Bir suşi çeşidi mi? Yenir mi?
Yok, değil.
Tamam, yeni bir Netflix dizisi.
O da değil, ama dizisi olsa keyifle izlerdik.
Wabi-sabi bir Japon felsefesi. Mükemmel olmayanı seviyor, eskimişi, çatlamışı.
"Kusurlarda güzellik vardır" diyor zarifçe.
Bir şeyin yaşanmışlığı, çizikleri, çatlakları varsa, o wabi-sabiye göre çok havalıdır.
Pırıl pırıl olan değil, eski ve bir hikayesi olan değerlidir.
Pürüzsüzlüğün değil, zamanla yoğurulmuş olanın peşindedir.
Gıcır gıcır bir masa değil, kenarları soyulmuş, üzerinde kahve izleri olan masa daha çok şey anlatır.
Instagram filtresi değil, analog fotoğraf gibi. Sade, doğal, biraz hüzünlü ama %100 samimi.
Biraz kırık. Hafif çatlak. Ama karakterli.
Kısaca: kusursuz olan değil, gerçek olan güzeldir.
Kintsugi: Altınla Onarmak, Çok Havalı
Kintsugi ise bu felsefenin bir adım ötesi.

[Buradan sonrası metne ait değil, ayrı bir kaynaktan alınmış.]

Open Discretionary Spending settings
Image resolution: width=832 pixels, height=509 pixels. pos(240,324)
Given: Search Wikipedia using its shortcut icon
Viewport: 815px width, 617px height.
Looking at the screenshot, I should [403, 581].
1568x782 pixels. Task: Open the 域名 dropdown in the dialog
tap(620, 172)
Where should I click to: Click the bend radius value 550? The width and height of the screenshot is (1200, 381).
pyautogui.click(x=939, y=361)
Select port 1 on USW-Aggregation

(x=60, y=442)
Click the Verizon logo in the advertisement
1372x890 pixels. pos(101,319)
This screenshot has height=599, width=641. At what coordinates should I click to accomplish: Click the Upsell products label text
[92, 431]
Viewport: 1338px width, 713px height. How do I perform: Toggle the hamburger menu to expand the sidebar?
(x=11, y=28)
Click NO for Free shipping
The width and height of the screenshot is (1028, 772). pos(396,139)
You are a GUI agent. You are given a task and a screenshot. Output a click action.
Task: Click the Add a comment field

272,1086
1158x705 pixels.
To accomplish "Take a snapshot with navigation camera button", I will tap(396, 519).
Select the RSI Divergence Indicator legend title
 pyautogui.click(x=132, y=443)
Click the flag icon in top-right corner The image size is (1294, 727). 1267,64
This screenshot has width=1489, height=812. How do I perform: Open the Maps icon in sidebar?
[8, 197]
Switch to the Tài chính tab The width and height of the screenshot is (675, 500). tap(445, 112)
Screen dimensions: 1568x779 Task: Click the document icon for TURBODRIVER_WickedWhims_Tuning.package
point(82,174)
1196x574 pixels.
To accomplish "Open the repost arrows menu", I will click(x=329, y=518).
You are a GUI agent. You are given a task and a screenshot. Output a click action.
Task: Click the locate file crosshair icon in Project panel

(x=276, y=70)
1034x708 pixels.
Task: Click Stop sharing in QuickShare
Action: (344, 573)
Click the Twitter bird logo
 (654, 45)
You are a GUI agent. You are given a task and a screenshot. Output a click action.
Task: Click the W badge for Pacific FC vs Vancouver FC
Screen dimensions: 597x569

Kintsugi, kırılan bir seramiği altınla onarma sanatı.
Kin: altın
Tsugi: onarmak
Kırığı kapatmak yerine altınla vurguluyorsunuz.
Çünkü o çatlak bir utanç değil, aslında bir onur nişanı.
Yani Japonlar, "bakın işte burada düştüm ama bu sayede daha da güzelleştim" diyebilen eşyalar yapıyor.
Kırıklardan utanmak yerine onları parlatıyor.
Kırıldım ama onarıldım. Şimdi daha da güçlüyüm.
Bir süper kahramanın doğuş hikayesi gibi, değil mi?
Motivasyon konuşması gibi bir sanat, adeta.
Hayat da Böyle Değil mi?
Hayat da bazen bizi kırar. Bazen de biz kendimizi.
Bir ilişkide, bir seçimde, bir dönemeçte çatladığımız olur.
Kintsugi diyor ki:
"Kırıldığın yer seni zayıf değil, özel kılar. Kırığı altınla onar."
Bir depresyon döneminden mi çıktın?
Bir travmanı mı aştın?
Bir hatayı kabullenip yoluna devam mı ettin?
İşte o çatlaklar seni sen yapan şeyler.
Ve onları altınla yapıştırırsan, hem daha güçlü olursun hem daha parlak.
Kintsugi Ebeveyni Olmak
Hiç hata yapmam demek yerine, insanım, hata yapabilirim ama sonra düzeltmek için çaba harcarım, diyebilmek ve bu konuda içten olduğumuzu göstermek.
Düşmüş, kalkmış, bazen yorgun ve dağınık, bazen de sabırsız ve sinirli, ama hep sevgi dolu görsün sizi.
Emin olun bu, çocuğunuzu mükemmel görünen bir ebeveynden daha güçlü yapacaktır.
Çünkü, altınla onarılmış çatlaklar, pürüzsüz maskelerden daha öğreticidir.
Ve onarmak, ebeveynlikteki en önemli stratejidir.
Çocuğunuzun kendi hatalarını yapmasına izin vermek de onun için paha biçilmez bir öğretidir.
Kendi harçlığı ile alacağı yanlış karar, onu ileride yapacağı büyük bir finansal hatadan kurtaracak.
Bırakın o yanlışı yapsın.
O yanlışı yapmasına engel olursanız, altın yaldızlı bir çatlak deneyimini elinden almış olacaksınız.
Unutmayın.
Kelebeği kozadan çıkartırsanız ona yardım etmiş olmazsınız.
Kusurların Üstünü Örtmek Yerine, Altını Yaldızlı Kalemle Çiz
Wabi-sabi diyor ki: Hayat kırılır. İşler karışır. Ama bu kötü bir şey değil.
Kintsugi ekliyor: Onar ama gizleme. Göstermekten korkma.
Hayat, sosyal medyada göründüğü gibi kusursuz değil.
Biraz tozlu. Biraz dağınık. Bazen kırık, çatlak.
Ama gerçek, sıcak ve yaşanmış.
Zaten bu haliyle değerli.
Her çatlak bir hikâye.
Ve her hikâyenin içinde biraz altın var.
Sadece onu görmeye ve ortaya çıkarmaya istekli ol.